Après l'arrivée du Devoir, en 1972, René Derouin est demeuré locataire privilégié du 211, rue du Saint-Sacrement, au quatrième étage, qu'il partageait avec le concierge. «Quand on organisait des salons du livre, on descendait nos communiqués au 2e étage!»
L'artiste a même été invité par Claude Ryan à réaménager le hall d'entrée du journal. Fidèle à sa réputation d'économe, celui-ci a toutefois vite balayé le beau projet du revers de la main en voyant la facture. «Je lui ai présenté la maquette, une belle entrée avec des photos de [Henri] Bourassa, et des archives, en disant "ça va coûter tant." M. Ryan a dit: "non, non, il n'en est pas question!". Le Devoir est resté tel quel tout le temps que j'ai été là.»
En 1975, René Derouin transférait Formart aux éditions du Québec et installait son atelier dans les Laurentides, près de Val-David. Artiste reconnu pour ses céramiques et ses gravures, il organise quasi annuellement, depuis 1995, un symposium culturel international. Il revient d'ailleurs du Mexique où il a été invité à créer une gravure dans le cadre de l'exposition consacrée au 200e anniversaire de l'indépendance du pays.
Le Devoir n'a jamais cessé de croiser sa vie et d'appeler des événements heureux. Camelot dès l'âge de neuf ans dans l'est de la métropole, il distribuait alors, on était en 1946, 22 Presse pour 3 Devoir.
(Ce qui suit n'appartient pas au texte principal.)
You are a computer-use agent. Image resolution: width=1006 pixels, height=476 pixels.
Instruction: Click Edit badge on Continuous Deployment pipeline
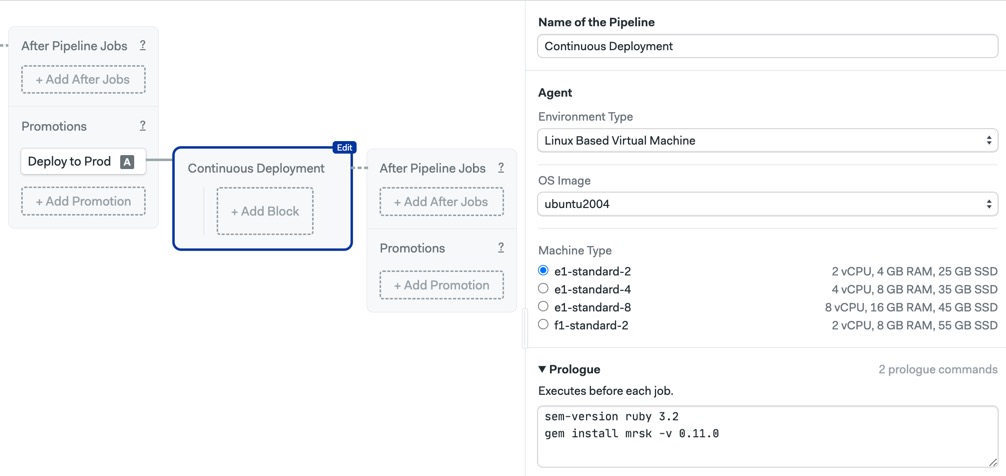344,148
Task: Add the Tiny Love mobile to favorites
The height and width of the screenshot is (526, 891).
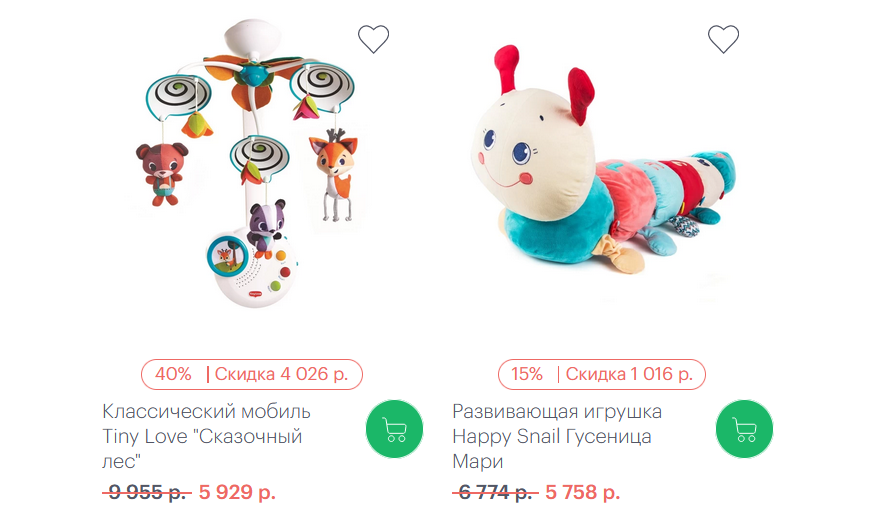Action: pos(373,39)
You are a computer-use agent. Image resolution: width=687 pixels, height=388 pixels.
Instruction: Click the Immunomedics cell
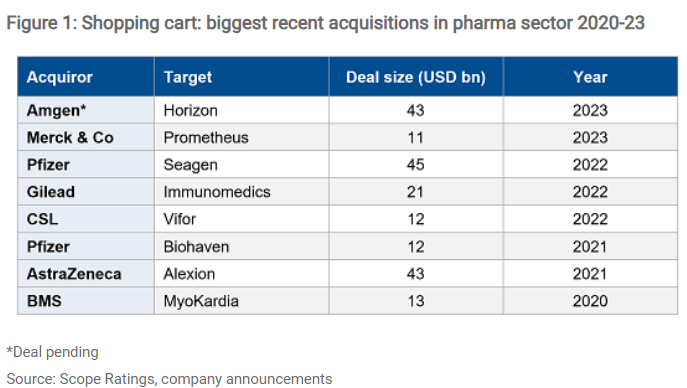click(x=241, y=192)
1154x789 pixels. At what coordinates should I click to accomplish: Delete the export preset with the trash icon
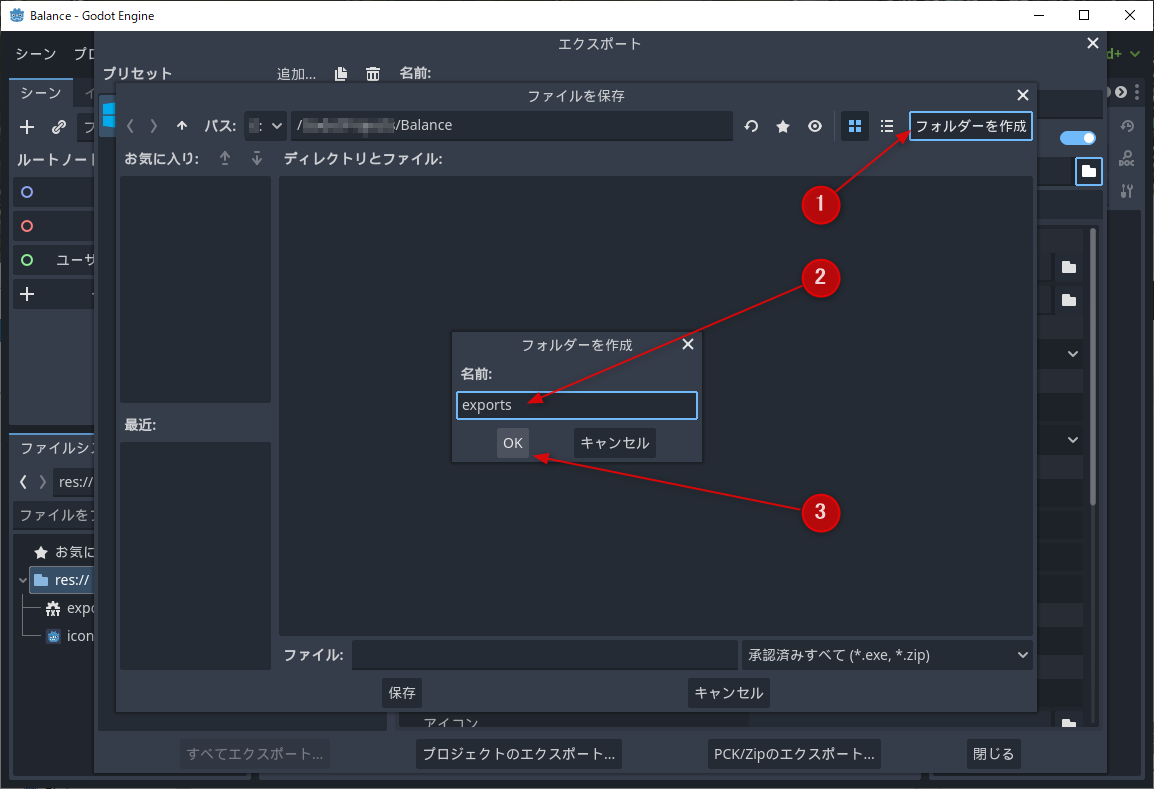[x=372, y=73]
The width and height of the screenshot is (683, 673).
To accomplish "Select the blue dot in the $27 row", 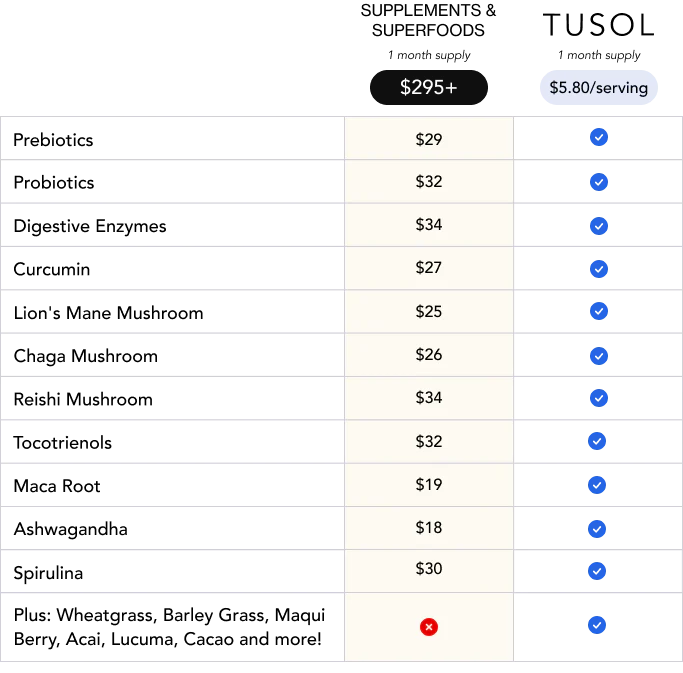I will pos(598,268).
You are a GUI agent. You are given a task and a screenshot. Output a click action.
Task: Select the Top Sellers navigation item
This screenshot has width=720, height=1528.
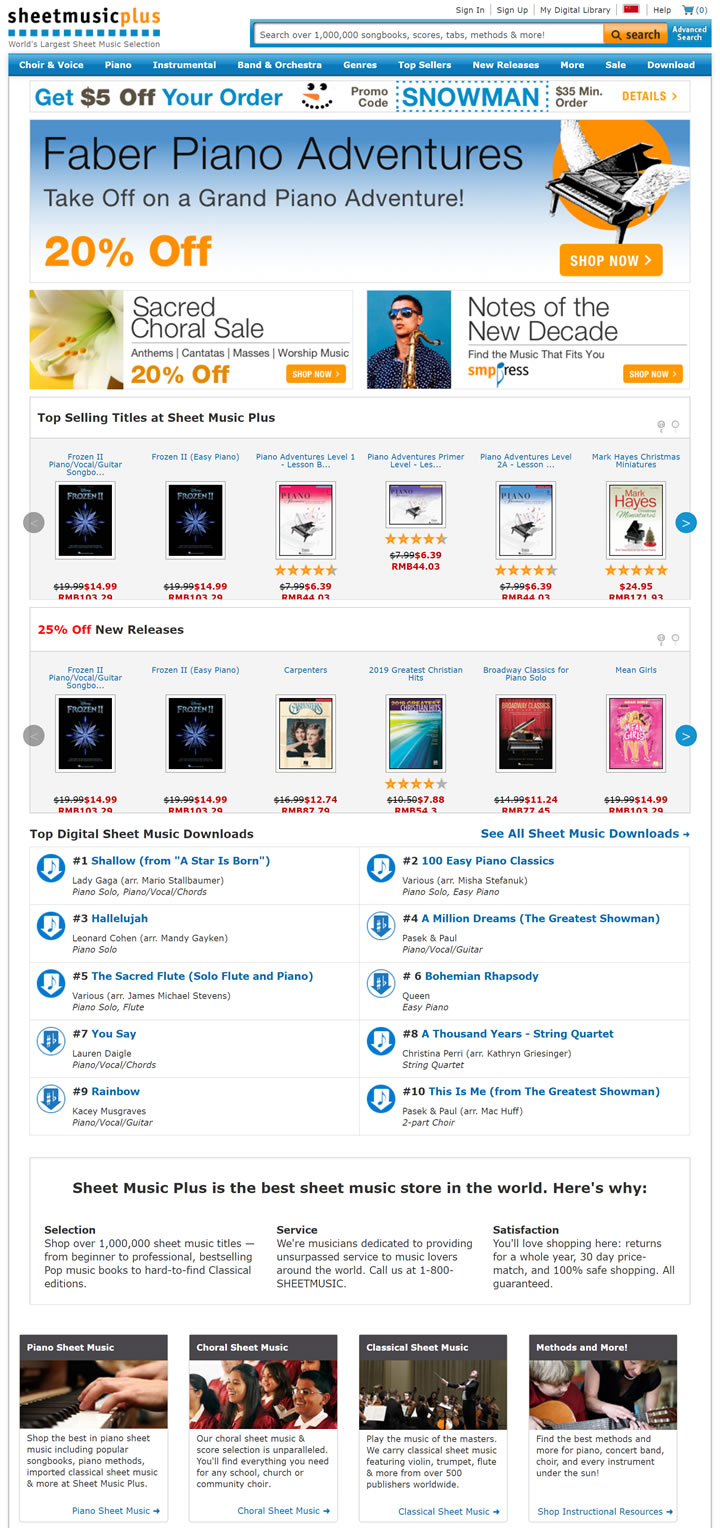pyautogui.click(x=424, y=65)
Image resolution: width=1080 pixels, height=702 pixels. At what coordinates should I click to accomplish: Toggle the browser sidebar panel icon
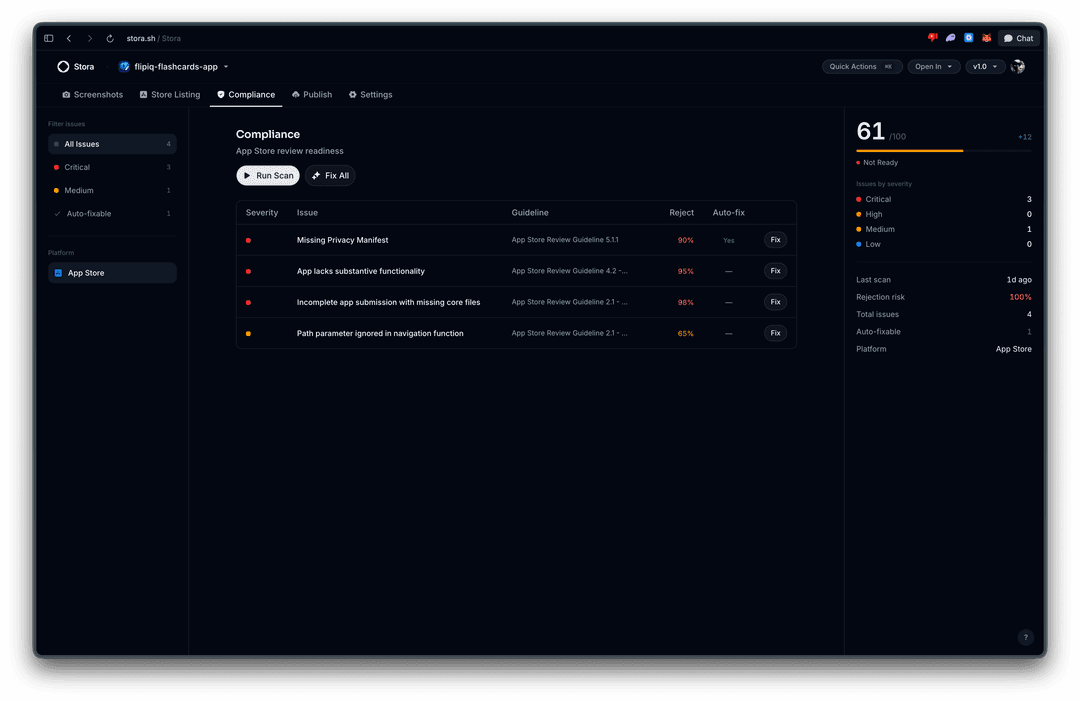click(48, 38)
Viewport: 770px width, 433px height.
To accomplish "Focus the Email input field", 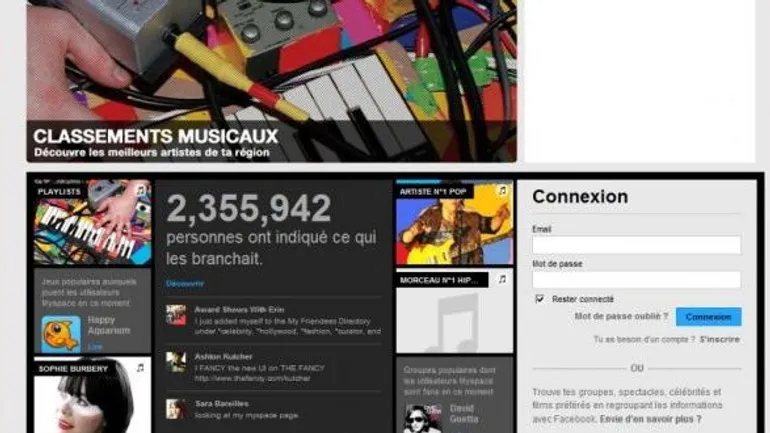I will (636, 244).
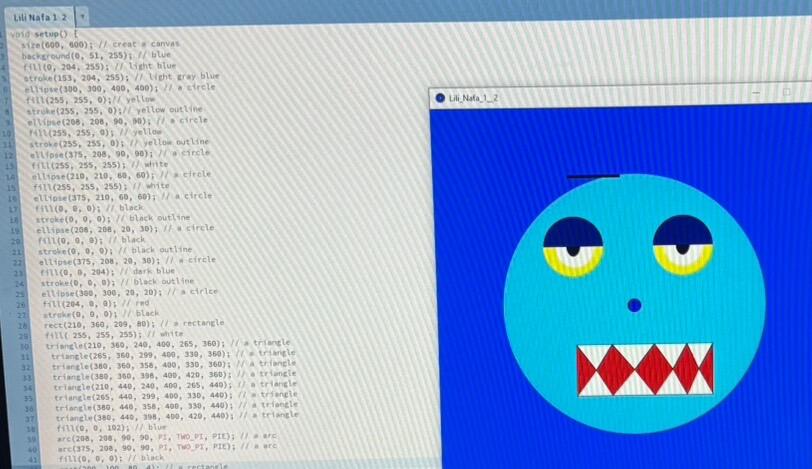Image resolution: width=812 pixels, height=469 pixels.
Task: Click the Processing icon in the sketch window title bar
Action: click(x=438, y=98)
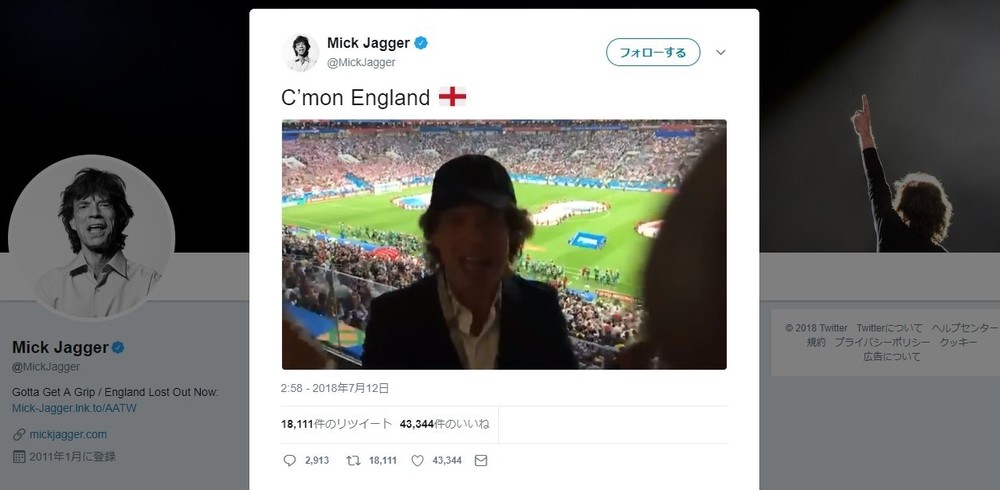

«Les 3 Devoir, c'était trois professeurs, note-t-il. J'en avais un à distribuer six rues plus loin, sur Beaugrand. C'était sur le bord du fleuve, il ventait, et je me disais: "s'il pouvait se désabonner, celui-là, ça m'éviterait d'aller jusque-là".» Il ne savait pas encore que ce professeur allait devenir le sien peu après, un professeur extraordinaire qui allait marquer son orientation professionnelle.
René Derouin ne se souvient pas si c'est ce professeur qui l'aura incité à lire Le Devoir. Mais il se sait lecteur indéfectible depuis l'adolescence.
«Parce qu'il n'y en a pas d'autres [rires]! Par intérêt pour la politique, pour la page Idées, la page Culture... Le Devoir ne se rend pas chez moi, il faut que j'aille à lui. Tous les matins, je descends le chercher au village et je rentre le lire chez moi, c'est un petit rituel. Et si je ne le fais pas, je suis en manque. Je suis un accro.»